3- İş sözleşmesinin işveren tarafından feshedilmiş olması
İşe iade davası özünde işveren tarafından yapılan geçersiz fesihlerde işçi için getirilmiş bir koruma şeklinde olduğundan işçi tarafından istifa edilmesi veya başkaca bir sebep ile sözleşmenin işçi tarafından feshedilmesi durumunda işe iade davası açılamaz.
4- İşyerinde en az 30 işçi çalışıyor olması
İşe iade davası açmak isteyen işçinin çalıştığı yerde en az 30 işçinin çalışıyor olması gerekir. İşverenin aynı işkolunda birden fazla işyerinin olması halinde ise işyerinde çalışan işçi sayısı, bu işyerlerinde çalışan toplam işçi sayısına göre belirlenmelidir.
5- İş sözleşmesi feshedilen işçinin en az 6 aylık kıdeminin bulunması
İşe iade davası açmak isteyen işçinin en az 6 ay kıdeminin bulunması gerekmektedir. 6 aylık kıdemin, işçiye fesih bildiriminin yapıldığı tarihte doldurulmuş olması gerekir. Bu süre İş Kanunu madde 66’da sayılan çalışma süresinden sayılan haller göz önünde bulundurularak hesaplanmalıdır. Bu süre hesaplanırken işveren adına farklı işyerlerinde çalışılan süreler de hesaba dahil edilmelidir. Ayrıca işçinin raporlu olduğu günler de 6 aylık kıdemin hesaplanmasında dikkate alınır. Yer altı işlerinde çalışan işçilerde ise kıdem aranmaz.
6- Feshin kanuni bir sebebe dayanmaması
İşverenin yapmış olduğu feshin geçerli veya haklı bir nedene dayanmaması gerekir. Geçerli fesih nedenleri Yargıtay içtihatlarıyla oluşmuştur. Bu nedenle işverenin yapmış olduğu feshin geçersiz olup olmadığı hem emsal kararlara hem de somut olaya göre değerlendirilmelidir. İşverenin haklı fesih sebeplerine dayanarak
Feshin kanuna aykırı olması işe iade davasının açılabilmesi için ön şarttır.
Ayrıca işveren, tüm iyi niyeti ve bulduğu çözüm yollarına rağmen iş akdinin devam etmesinin mümkün olmadığı bir durumda, iş akdini sonlandırmalıdır.
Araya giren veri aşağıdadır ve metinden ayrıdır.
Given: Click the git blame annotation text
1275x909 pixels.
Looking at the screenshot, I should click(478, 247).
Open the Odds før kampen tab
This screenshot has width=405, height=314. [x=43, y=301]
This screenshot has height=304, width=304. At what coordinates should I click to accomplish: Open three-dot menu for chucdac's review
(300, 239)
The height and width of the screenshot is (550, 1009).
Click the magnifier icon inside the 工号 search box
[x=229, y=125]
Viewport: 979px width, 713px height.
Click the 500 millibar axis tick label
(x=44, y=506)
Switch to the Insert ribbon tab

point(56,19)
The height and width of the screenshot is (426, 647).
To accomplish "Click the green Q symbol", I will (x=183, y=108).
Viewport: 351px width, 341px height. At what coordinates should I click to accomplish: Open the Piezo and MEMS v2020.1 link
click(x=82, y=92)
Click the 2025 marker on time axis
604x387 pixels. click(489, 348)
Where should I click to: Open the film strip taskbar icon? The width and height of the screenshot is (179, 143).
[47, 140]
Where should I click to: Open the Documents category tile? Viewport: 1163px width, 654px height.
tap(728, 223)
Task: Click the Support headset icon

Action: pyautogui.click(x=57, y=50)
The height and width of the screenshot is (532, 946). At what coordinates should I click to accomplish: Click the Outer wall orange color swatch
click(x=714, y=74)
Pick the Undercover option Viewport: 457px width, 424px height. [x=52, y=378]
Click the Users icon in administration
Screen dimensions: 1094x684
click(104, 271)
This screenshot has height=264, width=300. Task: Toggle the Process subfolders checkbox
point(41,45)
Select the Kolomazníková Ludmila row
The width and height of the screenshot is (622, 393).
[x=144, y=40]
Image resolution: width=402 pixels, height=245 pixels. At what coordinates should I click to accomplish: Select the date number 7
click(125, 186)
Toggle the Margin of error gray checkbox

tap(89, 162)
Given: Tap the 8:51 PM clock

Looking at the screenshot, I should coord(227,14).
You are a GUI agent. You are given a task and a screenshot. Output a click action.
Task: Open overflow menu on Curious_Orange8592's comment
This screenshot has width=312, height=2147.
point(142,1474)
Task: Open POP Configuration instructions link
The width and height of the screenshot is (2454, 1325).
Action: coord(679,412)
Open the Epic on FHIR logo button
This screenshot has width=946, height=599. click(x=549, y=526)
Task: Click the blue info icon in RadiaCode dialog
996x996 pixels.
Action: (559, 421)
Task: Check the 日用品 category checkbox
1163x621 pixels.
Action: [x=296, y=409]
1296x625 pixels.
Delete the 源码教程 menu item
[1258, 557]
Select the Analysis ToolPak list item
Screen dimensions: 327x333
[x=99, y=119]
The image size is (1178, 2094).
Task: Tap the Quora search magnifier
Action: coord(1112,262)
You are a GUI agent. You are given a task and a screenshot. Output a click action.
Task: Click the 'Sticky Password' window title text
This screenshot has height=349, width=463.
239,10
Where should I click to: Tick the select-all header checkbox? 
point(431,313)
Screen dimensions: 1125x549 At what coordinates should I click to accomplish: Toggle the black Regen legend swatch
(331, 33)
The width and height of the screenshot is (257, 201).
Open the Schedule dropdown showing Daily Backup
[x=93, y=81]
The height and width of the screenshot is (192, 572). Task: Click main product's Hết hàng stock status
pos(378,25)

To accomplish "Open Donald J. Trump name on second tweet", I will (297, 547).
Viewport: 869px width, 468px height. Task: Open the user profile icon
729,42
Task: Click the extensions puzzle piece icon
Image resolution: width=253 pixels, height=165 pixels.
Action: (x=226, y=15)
Bu yol son çare olmalıdır. Bu yola gitmek yerine öncelikli olarak alternatif çözümler bulunmalıdır.
7- İşçinin işveren vekili olmaması
İşveren adına hareket eden, işin, işletmenin ve işyerinin bütününü sevk ve idare eden ve işçiyi işe alma ve işten çıkarma yetkisi bulunan kişilere işveren vekilleri denir. Genel müdür, genel müdür yardımcıları, personel müdürü, şefler, ustabaşı vs. İş Kanunu’na göre işveren vekili sayılır. İşveren vekilleri hakkında işe iade hükümleri uygulanmaz. Bu nedenle işe iade davası açmak için işçinin işveren vekili olmaması gerekir.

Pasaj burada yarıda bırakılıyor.